### The problem:
For the entries that follow, state how many lines include the word "button", giving the number and nothing else.

### Data for this exercise:
<<<<

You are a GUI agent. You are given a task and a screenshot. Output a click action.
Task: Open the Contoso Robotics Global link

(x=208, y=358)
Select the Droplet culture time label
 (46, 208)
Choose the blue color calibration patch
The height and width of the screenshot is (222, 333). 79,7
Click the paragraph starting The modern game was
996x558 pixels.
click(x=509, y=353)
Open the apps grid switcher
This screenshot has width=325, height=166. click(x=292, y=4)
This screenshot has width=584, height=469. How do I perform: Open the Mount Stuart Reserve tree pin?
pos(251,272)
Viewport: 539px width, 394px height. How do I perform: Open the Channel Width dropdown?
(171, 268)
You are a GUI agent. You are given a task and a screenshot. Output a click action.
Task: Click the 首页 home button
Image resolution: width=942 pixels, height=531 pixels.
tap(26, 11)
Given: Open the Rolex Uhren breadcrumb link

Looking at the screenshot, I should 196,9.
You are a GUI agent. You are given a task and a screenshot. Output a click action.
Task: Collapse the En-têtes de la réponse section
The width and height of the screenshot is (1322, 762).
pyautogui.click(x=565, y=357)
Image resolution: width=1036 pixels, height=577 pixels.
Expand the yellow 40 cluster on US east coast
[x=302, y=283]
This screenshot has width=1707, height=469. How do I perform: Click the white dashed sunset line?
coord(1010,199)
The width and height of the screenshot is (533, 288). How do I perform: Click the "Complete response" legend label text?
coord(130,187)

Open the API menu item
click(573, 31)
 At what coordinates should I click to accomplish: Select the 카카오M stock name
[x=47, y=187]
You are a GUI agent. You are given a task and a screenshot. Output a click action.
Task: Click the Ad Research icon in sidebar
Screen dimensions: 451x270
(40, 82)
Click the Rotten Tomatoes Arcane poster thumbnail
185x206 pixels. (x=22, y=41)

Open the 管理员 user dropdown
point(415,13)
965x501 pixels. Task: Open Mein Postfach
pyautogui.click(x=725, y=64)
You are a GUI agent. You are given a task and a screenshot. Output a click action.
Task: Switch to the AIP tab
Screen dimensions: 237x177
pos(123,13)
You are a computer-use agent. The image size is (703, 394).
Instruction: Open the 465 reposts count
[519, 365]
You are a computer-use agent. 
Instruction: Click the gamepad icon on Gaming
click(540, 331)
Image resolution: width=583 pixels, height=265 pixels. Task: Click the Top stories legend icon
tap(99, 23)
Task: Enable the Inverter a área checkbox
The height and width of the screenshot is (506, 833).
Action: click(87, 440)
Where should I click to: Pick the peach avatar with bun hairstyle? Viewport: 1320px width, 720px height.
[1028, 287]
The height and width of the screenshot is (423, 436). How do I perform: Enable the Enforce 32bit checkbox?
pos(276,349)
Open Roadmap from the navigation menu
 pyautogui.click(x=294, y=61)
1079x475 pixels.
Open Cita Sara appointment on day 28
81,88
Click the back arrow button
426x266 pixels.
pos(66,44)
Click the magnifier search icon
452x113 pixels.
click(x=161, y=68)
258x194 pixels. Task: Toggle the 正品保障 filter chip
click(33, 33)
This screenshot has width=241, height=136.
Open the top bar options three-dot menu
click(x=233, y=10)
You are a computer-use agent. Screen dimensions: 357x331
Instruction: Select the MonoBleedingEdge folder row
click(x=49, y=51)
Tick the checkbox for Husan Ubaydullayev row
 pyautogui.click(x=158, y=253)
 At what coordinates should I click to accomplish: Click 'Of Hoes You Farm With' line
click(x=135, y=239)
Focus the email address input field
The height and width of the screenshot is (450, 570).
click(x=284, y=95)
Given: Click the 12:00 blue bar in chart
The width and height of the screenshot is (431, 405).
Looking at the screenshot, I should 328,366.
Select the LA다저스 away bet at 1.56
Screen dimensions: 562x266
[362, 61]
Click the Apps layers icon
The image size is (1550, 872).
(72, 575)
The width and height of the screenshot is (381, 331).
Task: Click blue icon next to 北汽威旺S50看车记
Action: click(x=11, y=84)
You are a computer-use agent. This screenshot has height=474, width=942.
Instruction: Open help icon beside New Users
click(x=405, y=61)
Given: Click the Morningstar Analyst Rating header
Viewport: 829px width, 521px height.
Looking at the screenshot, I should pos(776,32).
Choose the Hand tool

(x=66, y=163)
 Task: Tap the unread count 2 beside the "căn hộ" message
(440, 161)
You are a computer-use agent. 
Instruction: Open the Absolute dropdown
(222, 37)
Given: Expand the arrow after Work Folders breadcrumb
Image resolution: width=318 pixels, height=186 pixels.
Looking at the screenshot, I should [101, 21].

>>>>

### Response box:
2